=== WORKING DATA ===

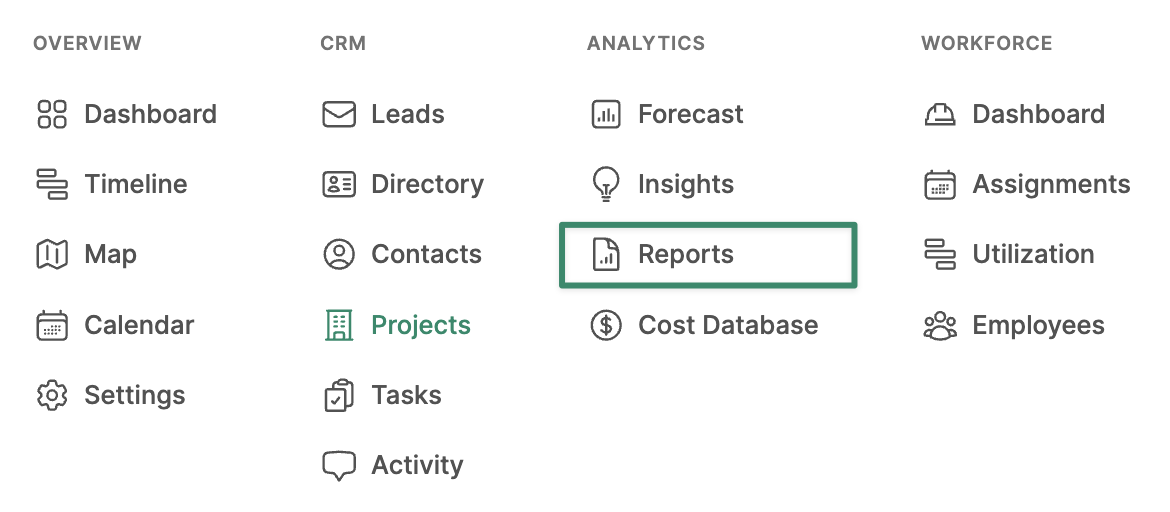1170x512 pixels.
Task: Open the Utilization link
Action: tap(1033, 255)
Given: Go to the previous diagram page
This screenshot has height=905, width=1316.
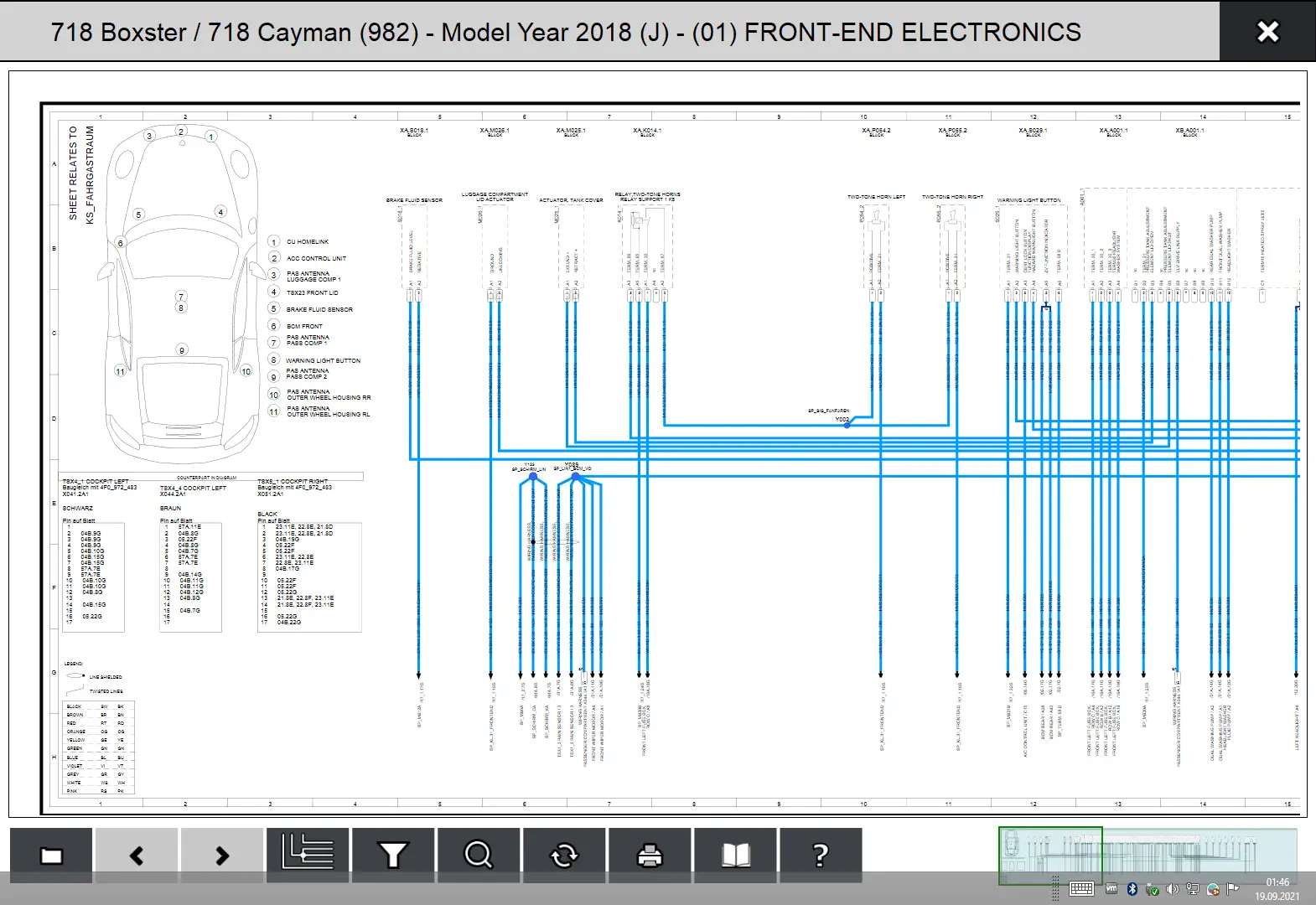Looking at the screenshot, I should (x=137, y=856).
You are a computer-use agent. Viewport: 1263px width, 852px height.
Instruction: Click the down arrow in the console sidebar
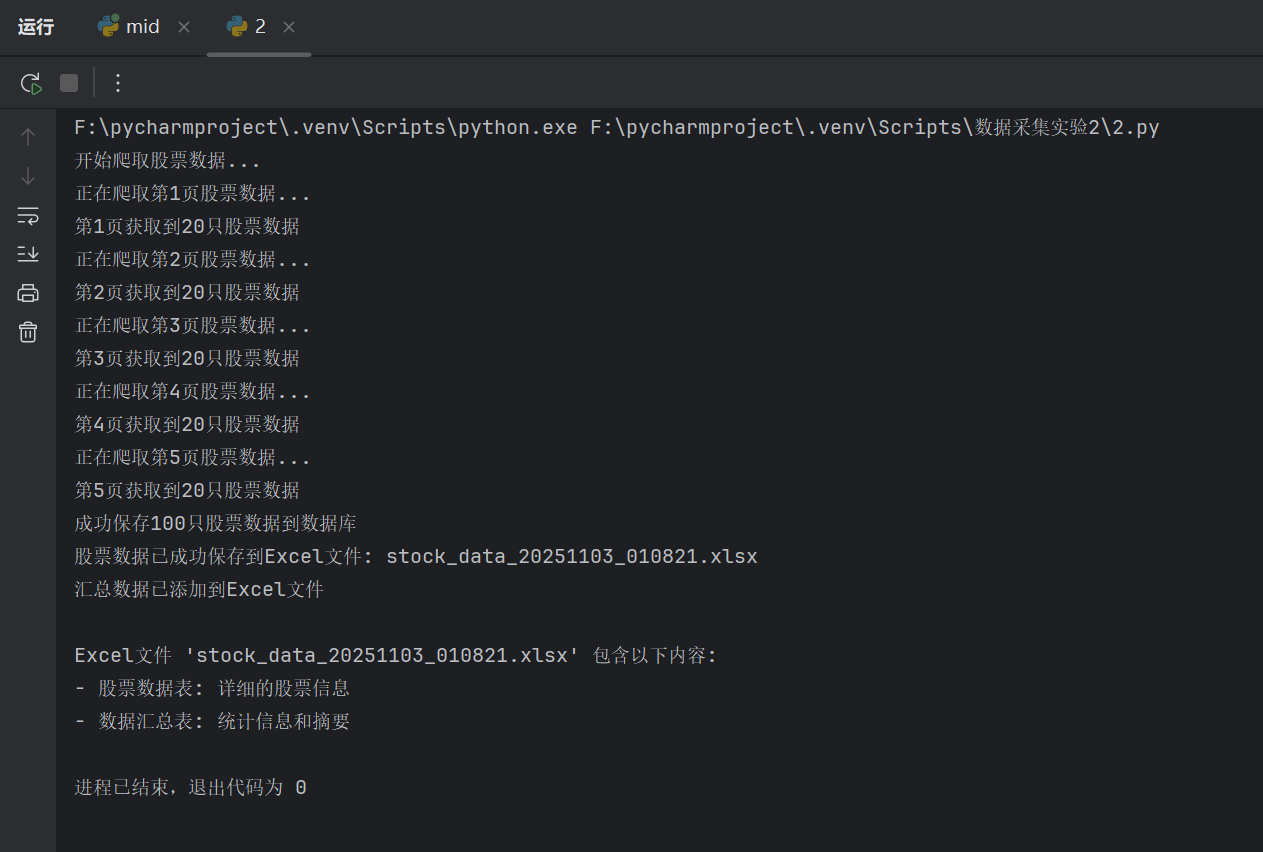(x=28, y=176)
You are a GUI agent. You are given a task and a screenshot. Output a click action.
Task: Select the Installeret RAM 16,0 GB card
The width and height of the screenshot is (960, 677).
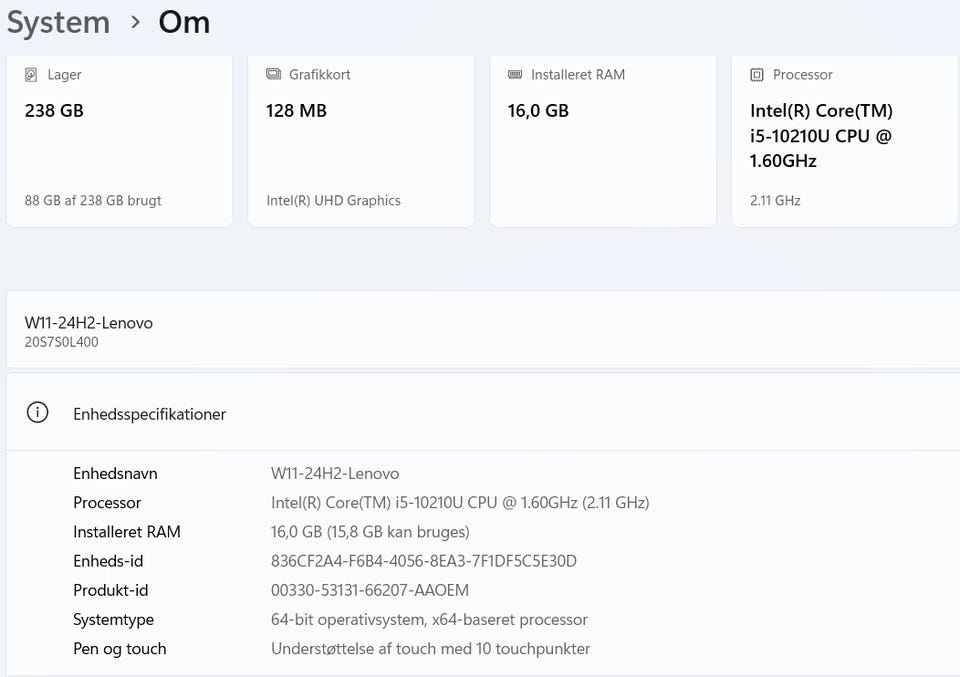pos(603,140)
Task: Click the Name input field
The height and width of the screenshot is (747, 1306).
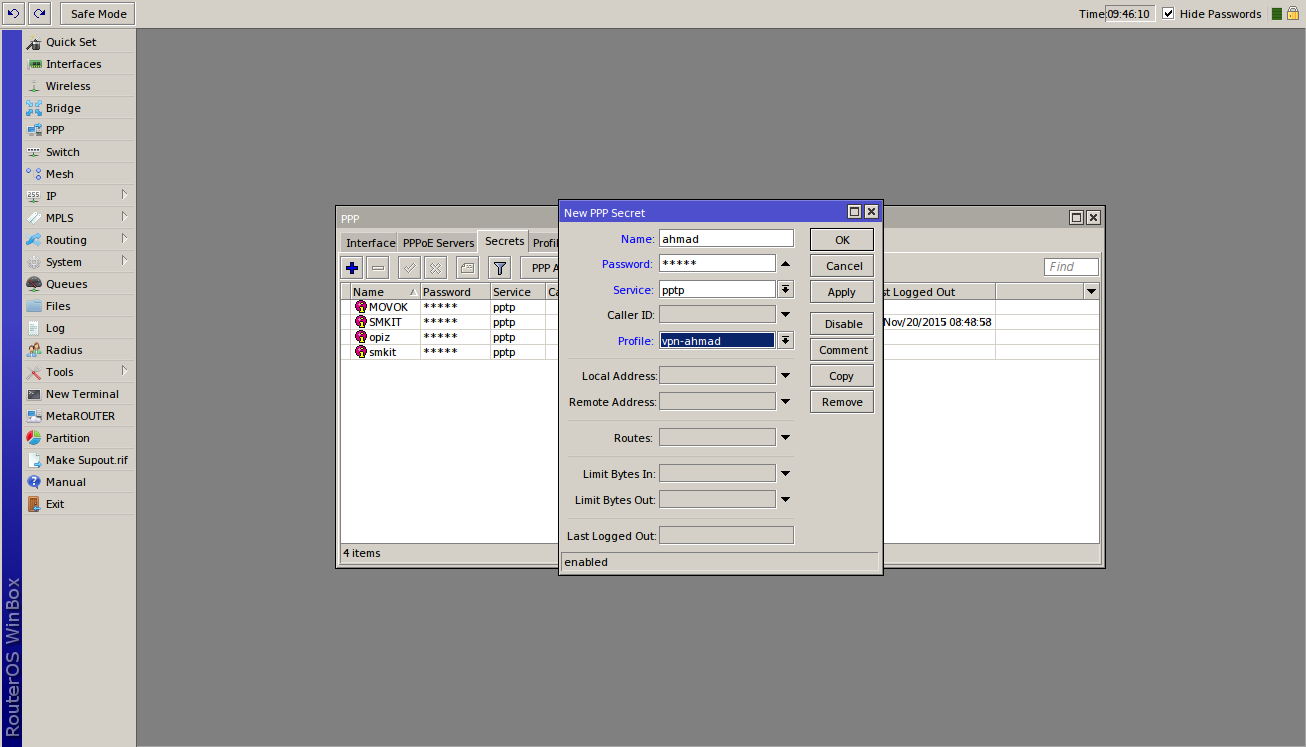Action: (x=726, y=239)
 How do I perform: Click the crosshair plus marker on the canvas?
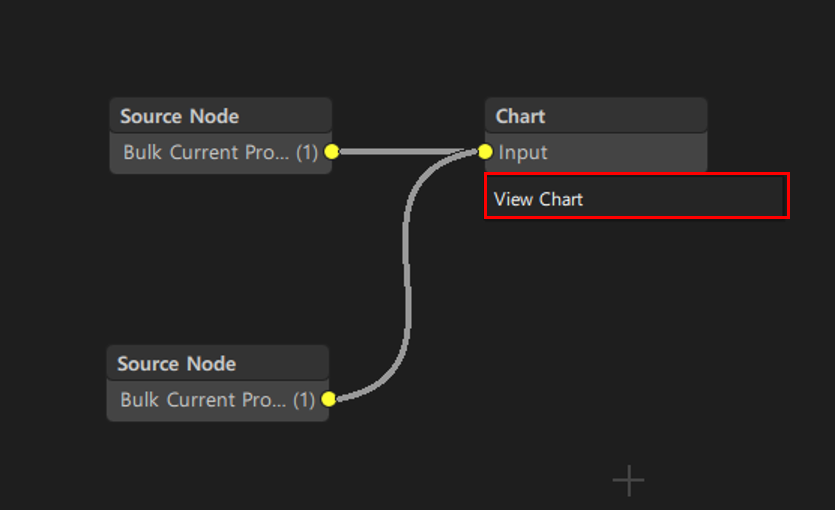(628, 481)
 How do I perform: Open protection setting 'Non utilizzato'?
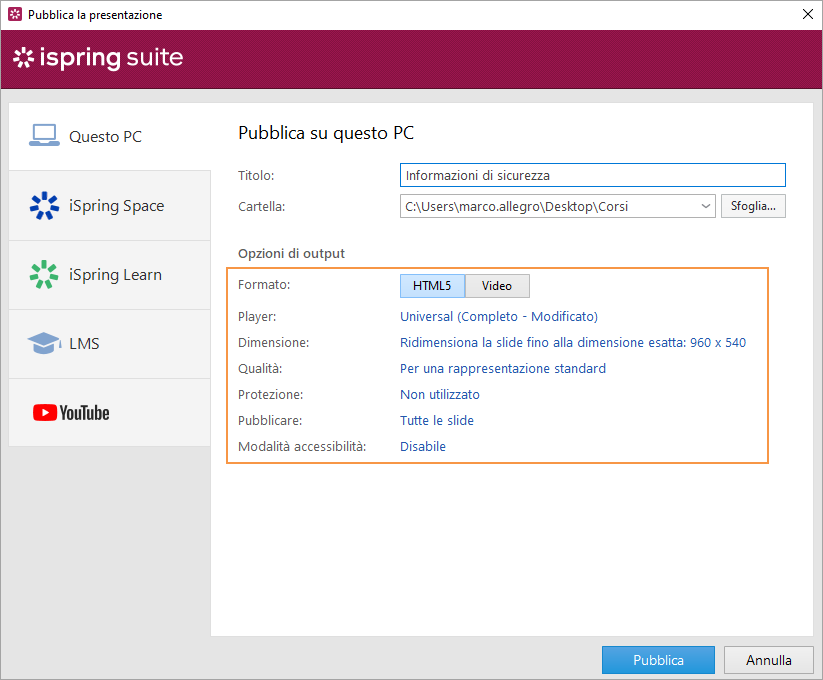pos(439,394)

===

→ YOUR INSTRUCTIONS
Show all lines of the material in which the word "agent" can be found.

→ ANSWER FOR THE TASK
You are a computer-use agent. Viewport: 1263px width, 852px height.
You are a GUI agent. You are given a task and a screenshot. Output a click action.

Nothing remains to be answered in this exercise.